Records for locating displayed items
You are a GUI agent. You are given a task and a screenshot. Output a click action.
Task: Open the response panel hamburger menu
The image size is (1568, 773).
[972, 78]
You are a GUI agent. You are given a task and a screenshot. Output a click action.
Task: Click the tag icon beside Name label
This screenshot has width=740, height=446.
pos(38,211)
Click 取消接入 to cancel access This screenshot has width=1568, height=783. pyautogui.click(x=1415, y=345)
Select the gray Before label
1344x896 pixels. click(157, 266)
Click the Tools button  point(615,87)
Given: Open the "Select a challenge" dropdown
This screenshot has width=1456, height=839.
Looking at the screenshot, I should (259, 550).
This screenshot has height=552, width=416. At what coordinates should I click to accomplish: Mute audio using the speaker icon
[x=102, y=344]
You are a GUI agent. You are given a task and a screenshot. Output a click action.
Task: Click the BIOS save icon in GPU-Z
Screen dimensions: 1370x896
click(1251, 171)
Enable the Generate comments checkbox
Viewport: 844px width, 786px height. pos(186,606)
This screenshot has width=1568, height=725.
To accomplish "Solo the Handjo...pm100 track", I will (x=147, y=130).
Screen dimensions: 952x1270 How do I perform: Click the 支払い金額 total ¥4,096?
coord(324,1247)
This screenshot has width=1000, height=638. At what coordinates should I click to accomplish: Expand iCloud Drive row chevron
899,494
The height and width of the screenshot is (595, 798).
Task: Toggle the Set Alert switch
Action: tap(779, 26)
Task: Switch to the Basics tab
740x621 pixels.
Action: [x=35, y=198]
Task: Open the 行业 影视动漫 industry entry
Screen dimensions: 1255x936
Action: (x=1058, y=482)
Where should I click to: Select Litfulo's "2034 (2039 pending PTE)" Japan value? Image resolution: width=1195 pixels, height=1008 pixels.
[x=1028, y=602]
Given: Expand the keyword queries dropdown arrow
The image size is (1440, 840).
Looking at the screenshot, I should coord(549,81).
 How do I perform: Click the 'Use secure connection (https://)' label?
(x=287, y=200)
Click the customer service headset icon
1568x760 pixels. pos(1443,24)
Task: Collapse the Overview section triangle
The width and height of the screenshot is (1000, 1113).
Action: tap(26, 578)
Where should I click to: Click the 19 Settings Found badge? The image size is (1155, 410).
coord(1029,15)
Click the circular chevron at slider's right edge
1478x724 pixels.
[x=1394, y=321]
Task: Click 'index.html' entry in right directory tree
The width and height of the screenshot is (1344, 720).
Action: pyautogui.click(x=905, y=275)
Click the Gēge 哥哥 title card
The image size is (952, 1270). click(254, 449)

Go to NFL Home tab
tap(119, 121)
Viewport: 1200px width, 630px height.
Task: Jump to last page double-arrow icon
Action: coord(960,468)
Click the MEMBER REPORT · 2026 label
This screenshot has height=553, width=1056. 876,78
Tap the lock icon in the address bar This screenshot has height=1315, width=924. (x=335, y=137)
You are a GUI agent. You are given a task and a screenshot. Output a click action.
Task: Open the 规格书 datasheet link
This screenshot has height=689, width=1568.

[Task to carry out]
Reproduce the lines above word for word, from the first line through the one containing "Viewport: 844px width, 786px", with both of those lines included.

[Exercise response]
You are a GUI agent. You are given a task and a screenshot. Output a click action.
Task: Open the response panel hamburger menu
The image size is (1568, 773).
[972, 78]
You are a GUI agent. You are given a task and a screenshot. Output a click action.
Task: Click the tag icon beside Name label
This screenshot has width=740, height=446.
pos(38,211)
Click 取消接入 to cancel access This screenshot has width=1568, height=783. pyautogui.click(x=1415, y=345)
Select the gray Before label
1344x896 pixels. click(157, 266)
Click the Tools button  point(615,87)
Given: Open the "Select a challenge" dropdown
This screenshot has width=1456, height=839.
Looking at the screenshot, I should (259, 550).
This screenshot has height=552, width=416. At what coordinates should I click to accomplish: Mute audio using the speaker icon
[x=102, y=344]
You are a GUI agent. You are given a task and a screenshot. Output a click action.
Task: Click the BIOS save icon in GPU-Z
Screen dimensions: 1370x896
click(1251, 171)
Enable the Generate comments checkbox
Viewport: 844px width, 786px height. pos(186,606)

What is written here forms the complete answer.